Results from all districts were counted and announced at the Multi-purpose Sports Complex on Monday night. The count finished less than five hours after polls closed. (Photo: FREEMAN ROGERS)

On Monday for the first time in recent memory, voters didn’t have to wait until the early morning to hear all the winners of the general election.

By about 10:30 p.m. — less than five hours after the polls had closed — all results had been counted and announced, and the Virgin Islands Party was declared the overall victor.

Electronic vote-counting machines, which eliminated the need to tediously tally votes by hand, were the reason behind the newfound efficiency.

“I’ve been working elections for almost 18 years and this is the smoothest transition I have ever seen,” said Willie Wesley, the director of business development at Election Systems & Software, which oversaw the operation of the voting machines. “What just happened here in BVI in my mind is historic.”

Earlier this year, lawmakers passed amendments to the Elections Act, which officially ushered in the new voting equipment and procedures.

In previous elections, results would trickle in one by one from the districts before at-large winners were announced. This year, thumb drives and paper printouts of the vote totals were brought to the Multi-purpose Sports Complex — the de facto election epicenter — before the results were counted and announced in one place starting at about 9 p.m.

Mr. Wesley added that dedicated poll workers who attended multiple training sessions on the new technology were also a driving force behind the smooth transition from hand-counting to electronic tabulation.

“The election they had yesterday was almost flawless,” he said on Tuesday.

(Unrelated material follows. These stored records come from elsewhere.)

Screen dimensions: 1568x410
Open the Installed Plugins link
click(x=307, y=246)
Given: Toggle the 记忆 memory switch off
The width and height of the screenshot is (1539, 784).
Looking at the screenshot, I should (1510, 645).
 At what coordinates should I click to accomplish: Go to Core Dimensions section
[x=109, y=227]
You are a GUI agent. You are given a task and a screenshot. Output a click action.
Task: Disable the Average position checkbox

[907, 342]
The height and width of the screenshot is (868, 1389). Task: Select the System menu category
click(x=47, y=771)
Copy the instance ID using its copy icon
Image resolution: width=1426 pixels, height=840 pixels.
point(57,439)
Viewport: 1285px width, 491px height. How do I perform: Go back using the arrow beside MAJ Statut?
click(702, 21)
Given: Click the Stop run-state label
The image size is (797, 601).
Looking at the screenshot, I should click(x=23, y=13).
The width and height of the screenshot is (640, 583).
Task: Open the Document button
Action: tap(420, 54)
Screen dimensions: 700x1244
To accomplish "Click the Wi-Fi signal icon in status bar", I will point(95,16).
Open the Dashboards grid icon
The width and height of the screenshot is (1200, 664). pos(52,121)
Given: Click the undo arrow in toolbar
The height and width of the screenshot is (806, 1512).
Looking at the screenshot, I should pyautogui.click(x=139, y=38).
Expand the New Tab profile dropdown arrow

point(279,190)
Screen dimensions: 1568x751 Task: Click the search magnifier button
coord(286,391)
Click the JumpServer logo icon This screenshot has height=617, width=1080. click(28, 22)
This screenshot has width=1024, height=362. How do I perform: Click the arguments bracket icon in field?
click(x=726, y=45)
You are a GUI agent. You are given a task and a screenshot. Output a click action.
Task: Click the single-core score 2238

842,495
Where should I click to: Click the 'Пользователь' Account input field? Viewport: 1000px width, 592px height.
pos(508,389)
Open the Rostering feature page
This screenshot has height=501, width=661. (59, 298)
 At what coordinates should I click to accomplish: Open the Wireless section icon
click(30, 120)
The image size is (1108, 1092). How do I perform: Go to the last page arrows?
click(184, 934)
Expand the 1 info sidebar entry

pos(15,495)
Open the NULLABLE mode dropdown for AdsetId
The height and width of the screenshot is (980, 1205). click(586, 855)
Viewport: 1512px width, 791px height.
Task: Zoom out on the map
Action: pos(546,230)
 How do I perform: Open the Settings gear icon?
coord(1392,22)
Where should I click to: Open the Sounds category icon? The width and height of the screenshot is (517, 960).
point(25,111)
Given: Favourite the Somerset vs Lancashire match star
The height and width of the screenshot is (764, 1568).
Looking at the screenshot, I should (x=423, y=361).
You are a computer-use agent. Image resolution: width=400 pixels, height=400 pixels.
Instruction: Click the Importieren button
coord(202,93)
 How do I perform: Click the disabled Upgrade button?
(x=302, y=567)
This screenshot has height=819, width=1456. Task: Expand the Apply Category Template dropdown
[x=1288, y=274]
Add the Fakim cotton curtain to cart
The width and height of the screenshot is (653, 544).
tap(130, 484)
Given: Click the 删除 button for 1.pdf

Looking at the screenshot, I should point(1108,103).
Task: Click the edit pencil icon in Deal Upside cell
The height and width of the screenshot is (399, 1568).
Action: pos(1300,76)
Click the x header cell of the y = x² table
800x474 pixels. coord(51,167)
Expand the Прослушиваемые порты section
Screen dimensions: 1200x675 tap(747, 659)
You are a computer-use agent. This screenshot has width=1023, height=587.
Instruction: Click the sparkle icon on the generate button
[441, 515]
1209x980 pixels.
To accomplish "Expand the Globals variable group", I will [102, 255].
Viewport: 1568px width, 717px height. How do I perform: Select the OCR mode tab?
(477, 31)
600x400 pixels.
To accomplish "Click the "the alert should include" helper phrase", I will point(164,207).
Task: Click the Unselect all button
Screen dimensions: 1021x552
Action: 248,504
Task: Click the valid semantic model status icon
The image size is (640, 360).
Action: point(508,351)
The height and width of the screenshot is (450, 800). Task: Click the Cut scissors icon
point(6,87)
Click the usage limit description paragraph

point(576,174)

Voter turnout was clocked at 64.6 percent with a total of 9,720 ballots casts, down from 67.5 percent in 2015.

Ironing out issues

Election officials agreed that, by and large, Polling Day went according to plan.

“We had the normal things, but no major issues at all,” said Elections Supervisor Juliette Penn. “We had a delay from Virgin Gorda, but you would expect that, because they’re traveling by boat.”

Mr. Wesley reported that one slight hiccup on Monday involved someone accidentally taking one of the plugs for a voting machine out of the wall. The machine ran on a battery for over four hours before dying, but officials merely plugged it back in afterwards and continued the voting process.

“That was really more of an inadvertent mistake,” Mr. Wesley said.

Advance Polling Day last Thursday, he added, provided a kind of dry run for the new machines.

In Sea Cows Bay, one machine would not accept ballots. Mr. Wesley said he went down to the polling station to switch out the machine with another.

“We did have a spare machine at every location in case something like this happened,” he said. “We basically just swapped the machine out with the same election data.”

One candidate, however, muddied the situation by arguing against using an “emergency ballot bin,” which Mr. Wesley said is officials’ plan B if a machine malfunctions.

“We don’t want to keep people from voting just because the machine isn’t working,” he explained.